Sune Sønderberg Mortensen, assistant professor of Danish at the Department of Communication and Arts. Teacher at the Danish programme and the International Bachelor in Humanities, including the courses Text & Sign and Discourse Analysis & Danish Language.
'Jo' is an example of a dialogue particle, a characteristic feature of the Danish language not found in English. Dialogue particles partially resemble forms like ‘you know’, 'now', 'obviously', 'well' and 'kind of', i.e. words and phrases we use to indicate the pragmatic assumptions of the conversation.
“I can’t, obviously”. This indicates that there is a contradictory point of view, e.g.: You have said that I can - and have the same prerequisites to know that I can not.
Important democracy project
Unlike in the USA, Danish court cases are rarely filmed and made available outside the courtroom. Therefore, the recordings from the Court of Frederiksberg are worth their weight in gold for Sune Sønderberg Mortensen as a researcher, and for the public in general, he points out:
"In this regard, this is also a democracy project. Because the court must be for everyone. But very few people actually go in and see what's going on in the courts”, says Sune Sønderberg Mortensen.
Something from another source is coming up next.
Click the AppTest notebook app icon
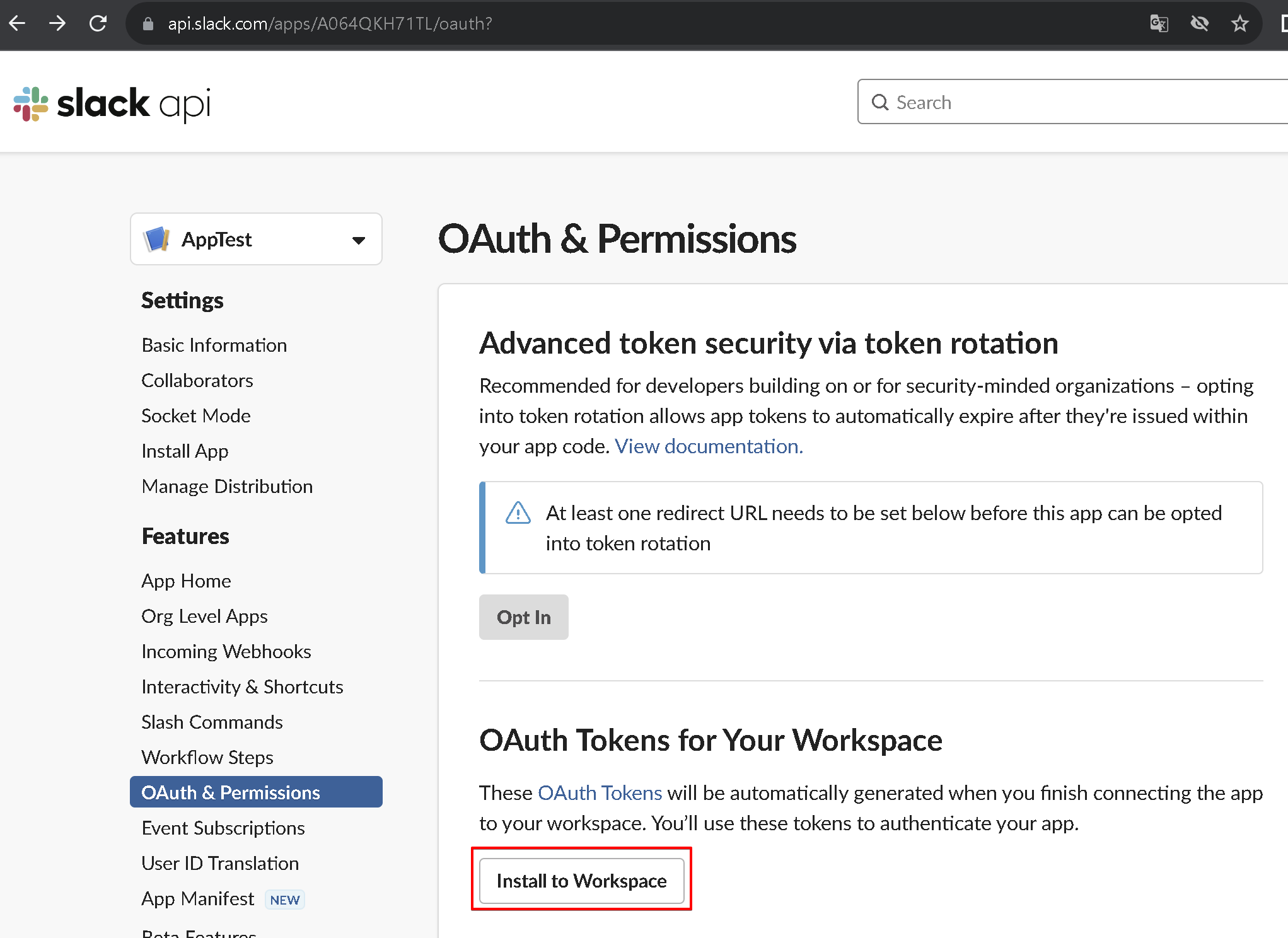click(x=156, y=240)
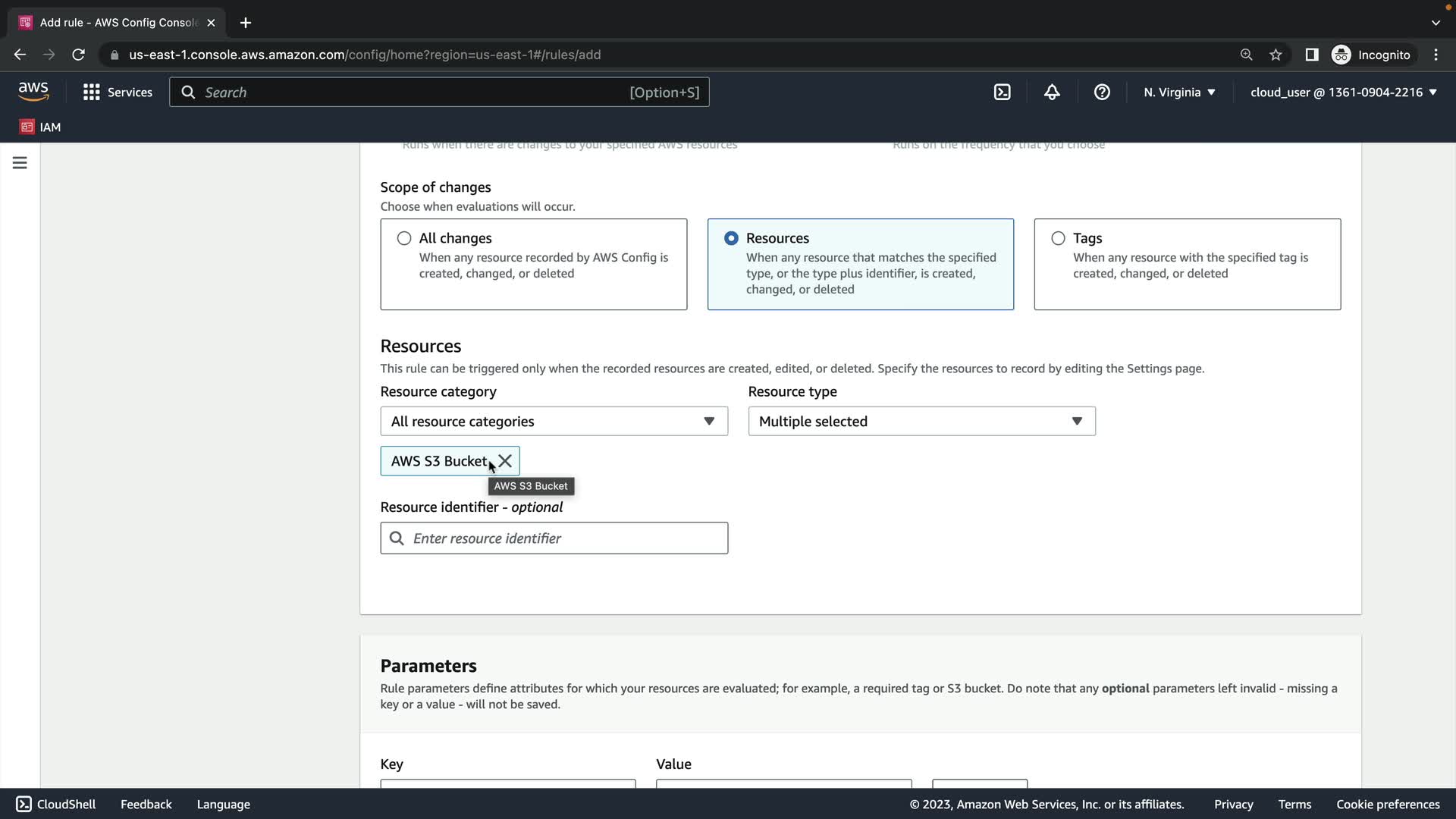Expand the N. Virginia region selector
The height and width of the screenshot is (819, 1456).
tap(1179, 92)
Also, the court system is one of the pillars of our society and is vital in defining who we are:
"The way in which we decide on what is fair is culturally rooted. So, this is also an ethnographic study that deals with how we achieve and speak about justice."
"There has been a great deal of research into interaction in other contexts, such as at the workplace and around the dinner table. But in Denmark there is hardly any research into the use of language in court cases, which is strange because court cases are such a central institution in our society.